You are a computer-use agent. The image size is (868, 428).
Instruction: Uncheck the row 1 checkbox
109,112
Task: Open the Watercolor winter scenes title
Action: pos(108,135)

* _Task_: Give back each record, exactly as it reads.

* _Answer to this problem_:
You are a computer-use agent. The image size is (868, 428).
Instruction: Uncheck the row 1 checkbox
109,112
Task: Open the Watercolor winter scenes title
Action: pos(108,135)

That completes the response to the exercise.